St. Petersburg police officers were called 28 times one weekend this month about suspected spice overdoses near a St. Vincent de Paul shelter.
Tampa officials saw a spike in overdoses earlier in the month. Clearwater police similarly conducted a drug detail at a park to get a handle on that city's growing problem after more than a dozen incapacitated people were seen days earlier, high on spice.
Tampa officials saw a spike in overdoses earlier in the month, seemingly contained to its transient population. In a five-day period, Tampa Fire Rescue crews responded to 30 medical calls about spice, a jump from 17 in all of February.
Spice use crosses age and income spectrums. A bad batch of the drug, one leading to seizures, bizarre behavior and overdoses, recently was distributed within the homeless population, said Tampa Police Maj. Keith O'Connor.
Police have not located the source, or distributor, of the batch. "We haven't found a definitive common denominator," O'Connor said.
What makes spice dangerous is how easy it is to get, its inexpensive price and the difficulty of following through with prosecution.
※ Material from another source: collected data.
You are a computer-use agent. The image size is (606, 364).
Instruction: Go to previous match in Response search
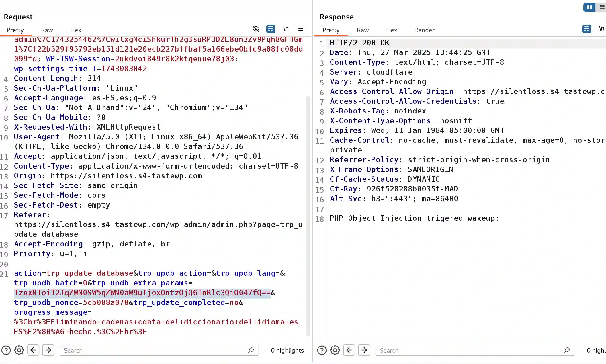349,350
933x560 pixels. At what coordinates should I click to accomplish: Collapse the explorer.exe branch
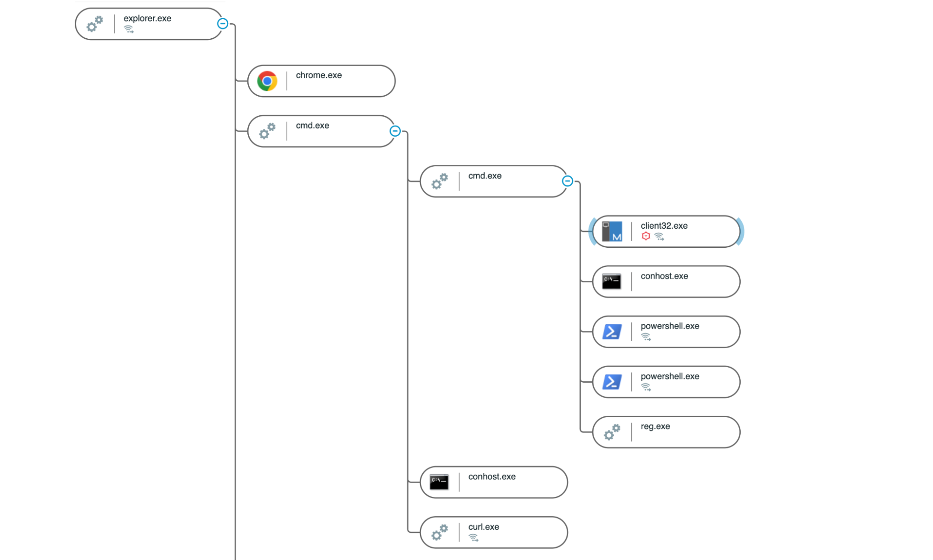(x=223, y=23)
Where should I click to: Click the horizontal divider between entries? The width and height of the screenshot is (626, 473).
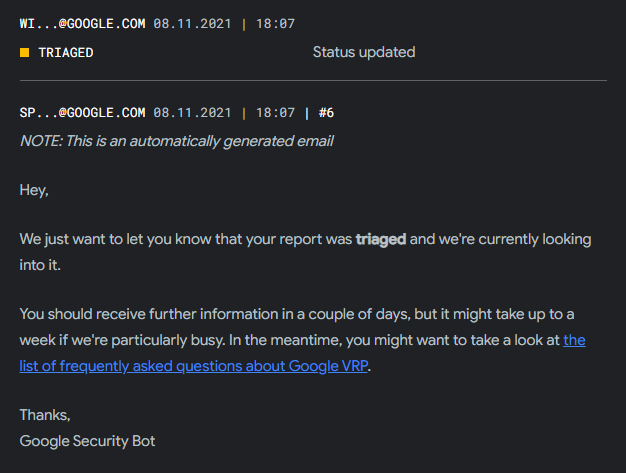tap(313, 79)
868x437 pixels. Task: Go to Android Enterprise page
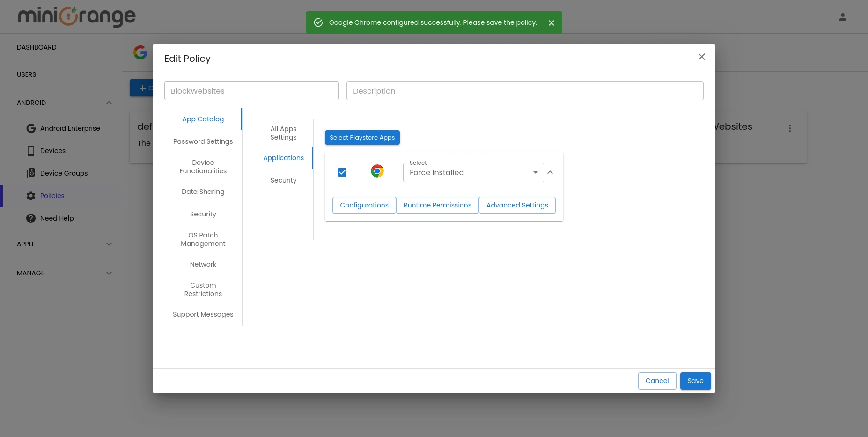(70, 128)
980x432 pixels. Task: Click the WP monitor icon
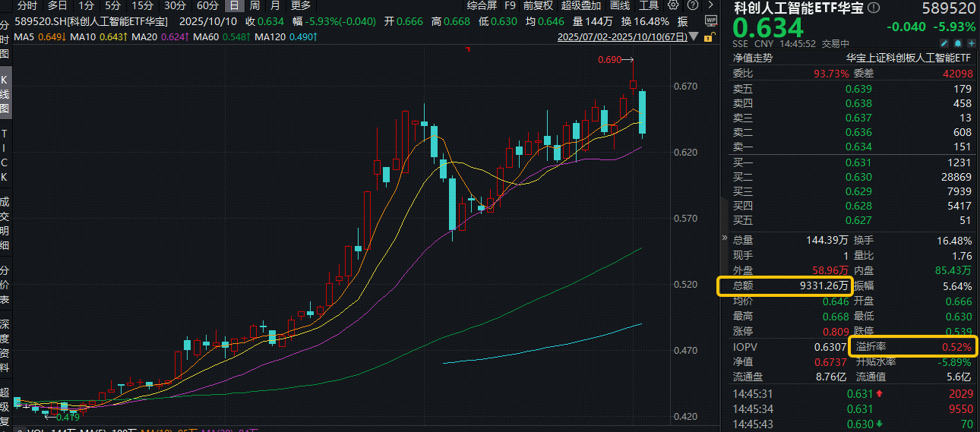pyautogui.click(x=710, y=21)
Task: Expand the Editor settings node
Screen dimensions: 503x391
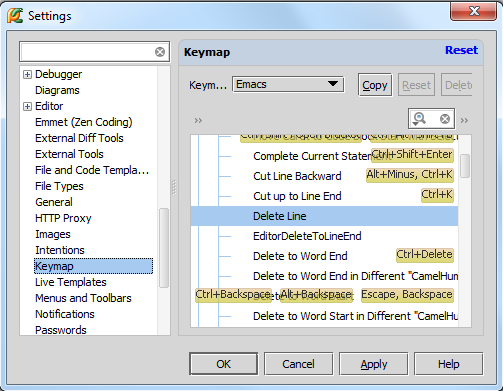Action: (27, 106)

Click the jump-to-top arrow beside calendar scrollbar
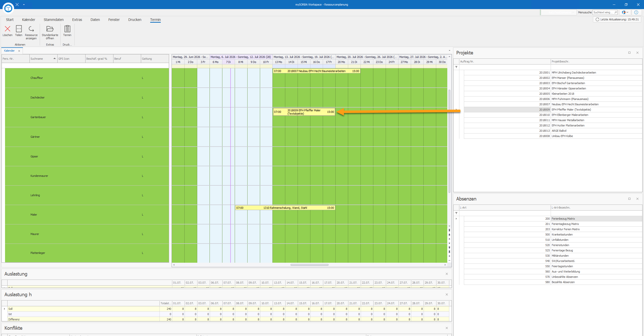[449, 230]
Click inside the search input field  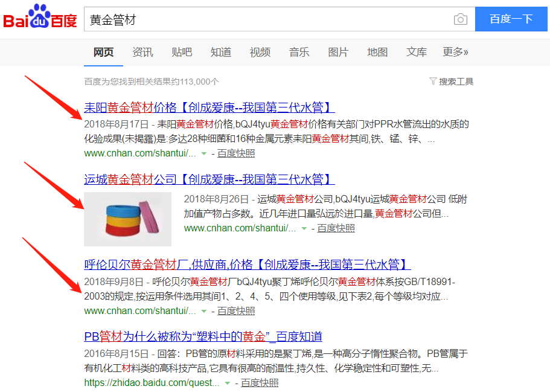(241, 19)
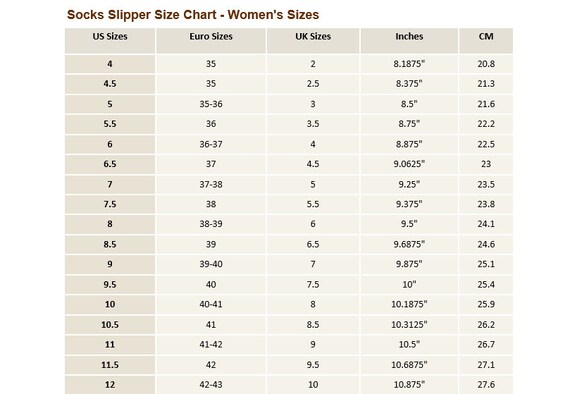
Task: Select US size 10.5 cell
Action: [110, 324]
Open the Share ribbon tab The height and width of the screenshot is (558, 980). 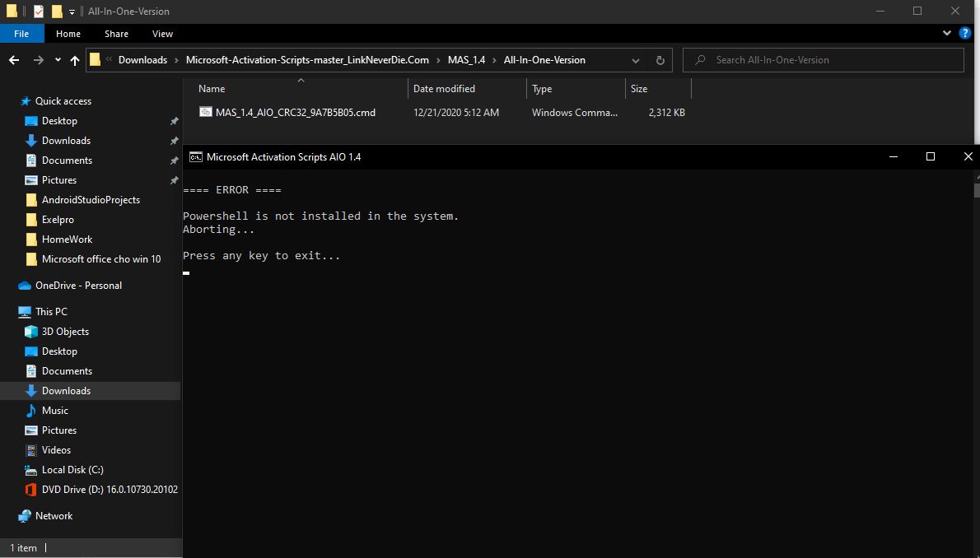click(x=116, y=34)

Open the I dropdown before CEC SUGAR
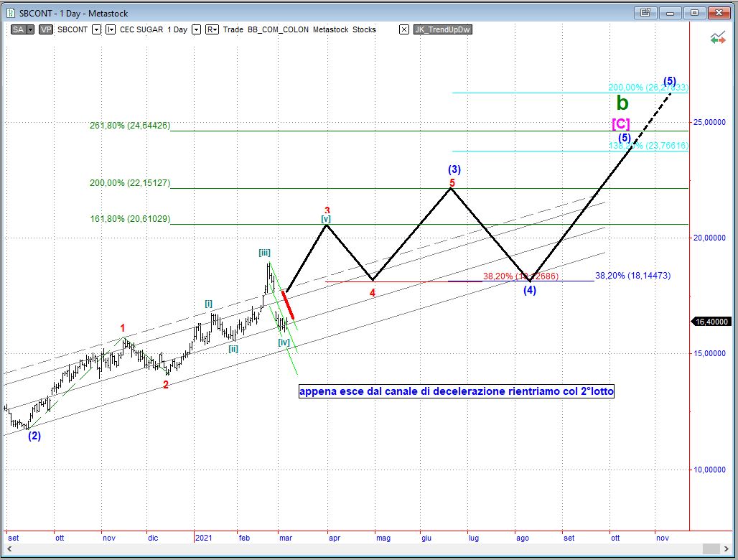[x=111, y=29]
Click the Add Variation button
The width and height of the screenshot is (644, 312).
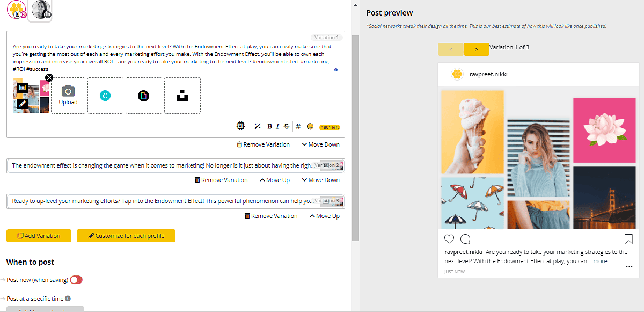[38, 235]
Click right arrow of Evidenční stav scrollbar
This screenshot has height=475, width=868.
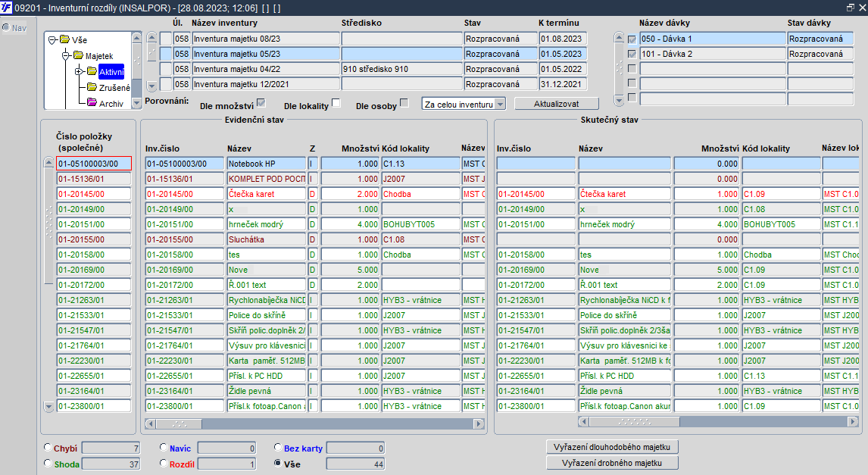click(478, 423)
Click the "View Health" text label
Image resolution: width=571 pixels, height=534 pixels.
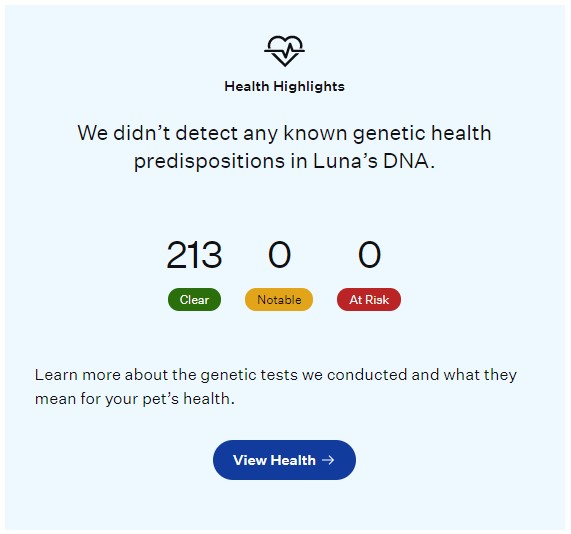click(x=274, y=460)
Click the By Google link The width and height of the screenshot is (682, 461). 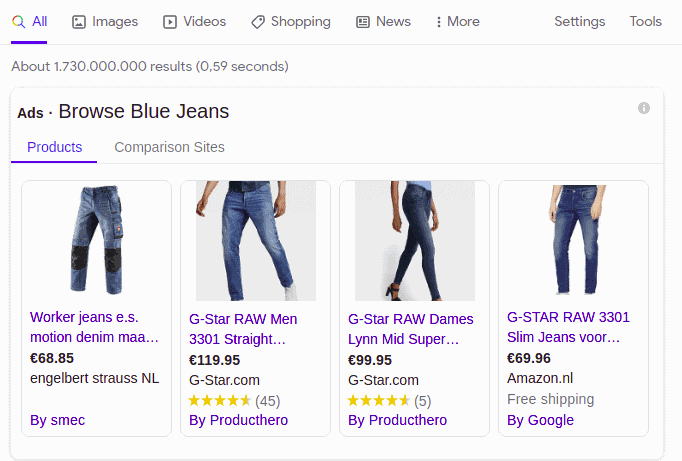pyautogui.click(x=540, y=420)
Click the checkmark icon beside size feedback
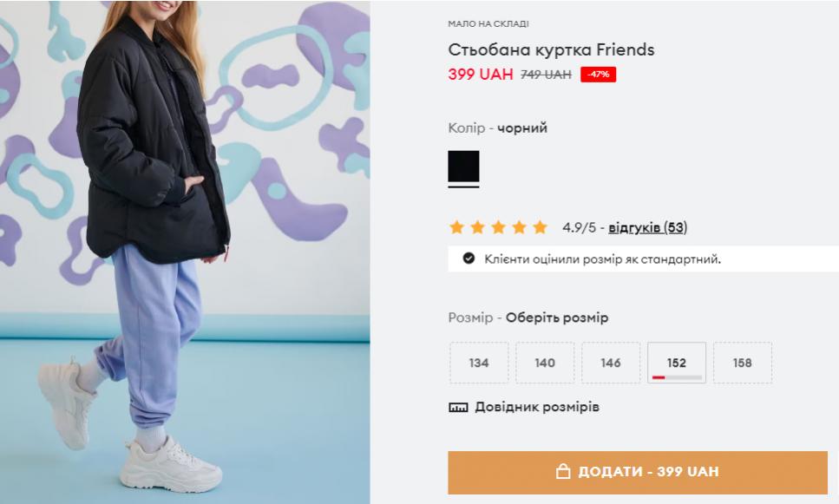Viewport: 839px width, 504px height. [469, 259]
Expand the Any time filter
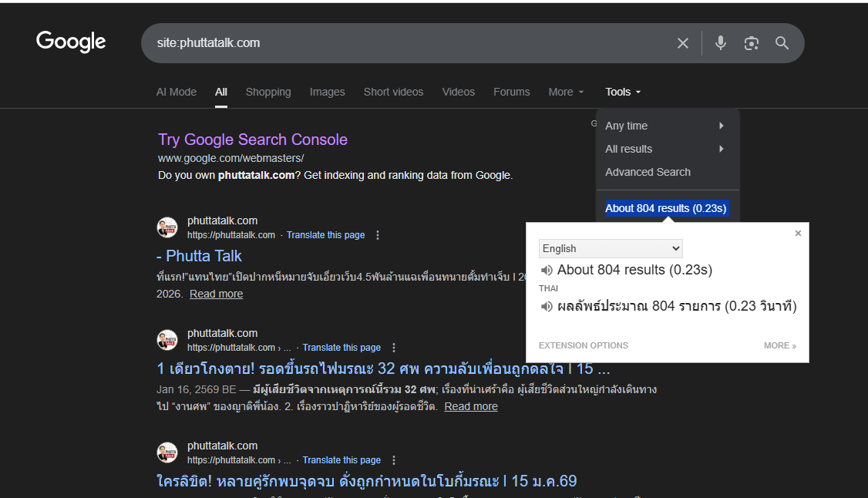Image resolution: width=868 pixels, height=498 pixels. click(664, 126)
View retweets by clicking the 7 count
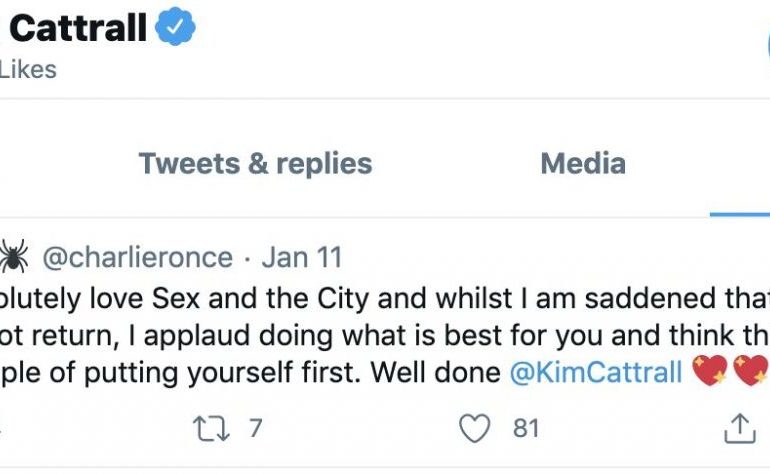Image resolution: width=770 pixels, height=474 pixels. click(255, 428)

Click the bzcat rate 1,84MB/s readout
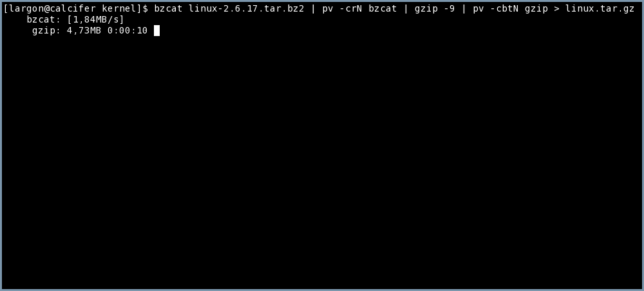(95, 19)
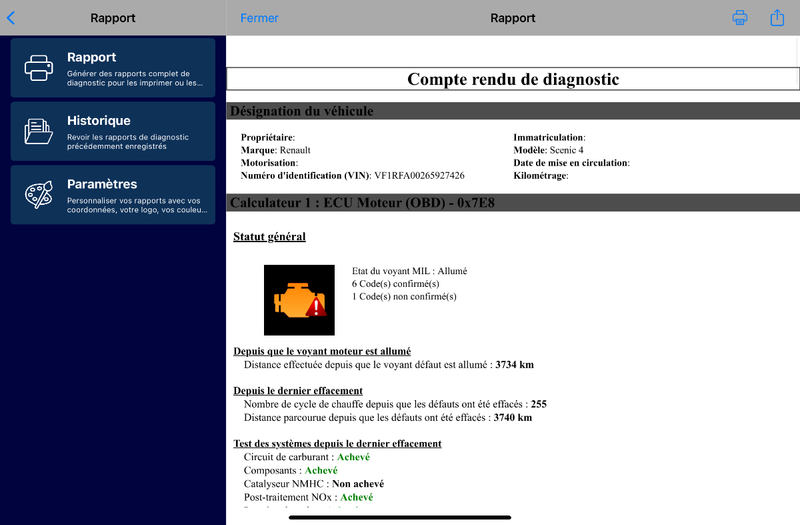Click the Calculateur 1 ECU Moteur header
This screenshot has width=800, height=525.
click(x=363, y=203)
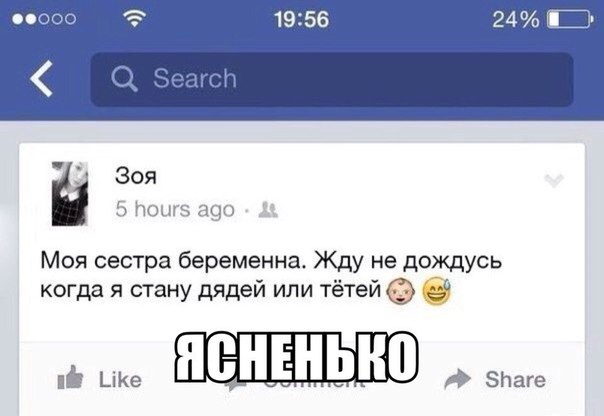Tap the Like button label

pos(120,380)
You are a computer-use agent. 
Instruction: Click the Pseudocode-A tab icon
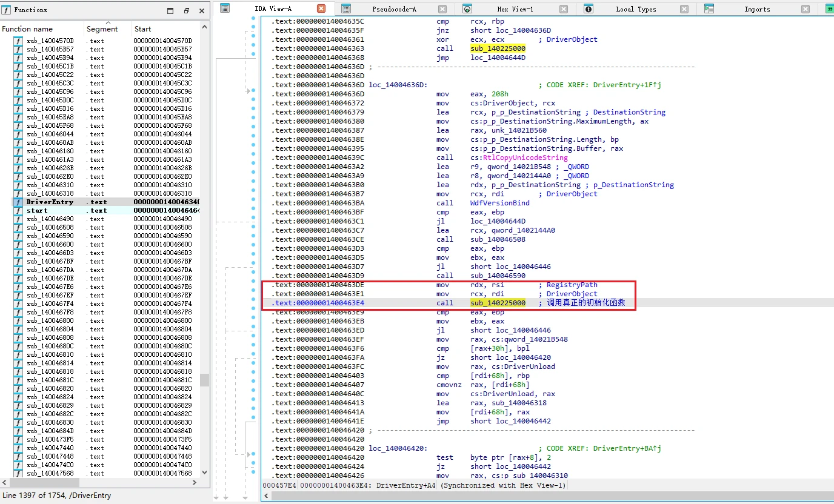[x=346, y=8]
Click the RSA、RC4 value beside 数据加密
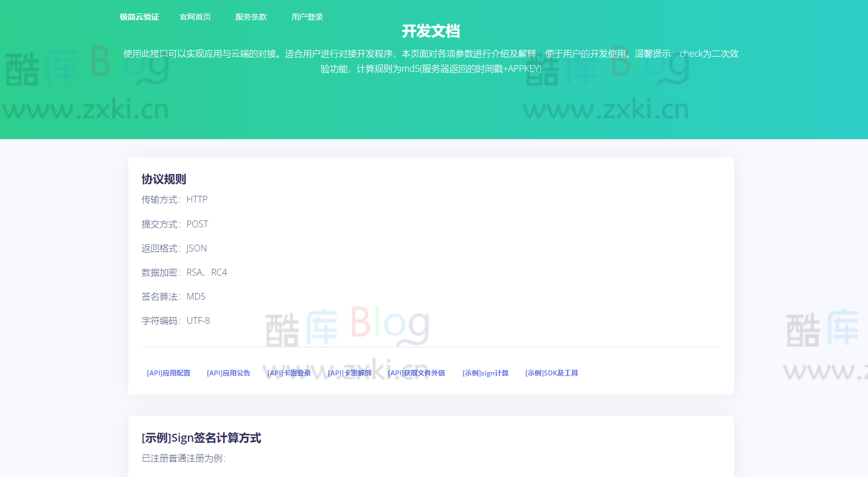The width and height of the screenshot is (868, 477). 207,272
While it is called synthetic marijuana, officials say it has nothing to do with the leafy drug that is being legalized for medical use and decriminalized in some U.S. states and cities.
Synthetic marijuana is made by taking dried plant material and soaking it in ever-changing chemical combinations. Packets of the drug used to be available in convenience stores alongside packs of chewing gum and candy bars, and sometimes still are, O'Connor said.
Those packets often are rolled into individual spice cigarettes, which sell on the street for $1 or $2 each.
"They don't know what they're taking," he said of people who buy the drug on the street. "They think they do, but they don't."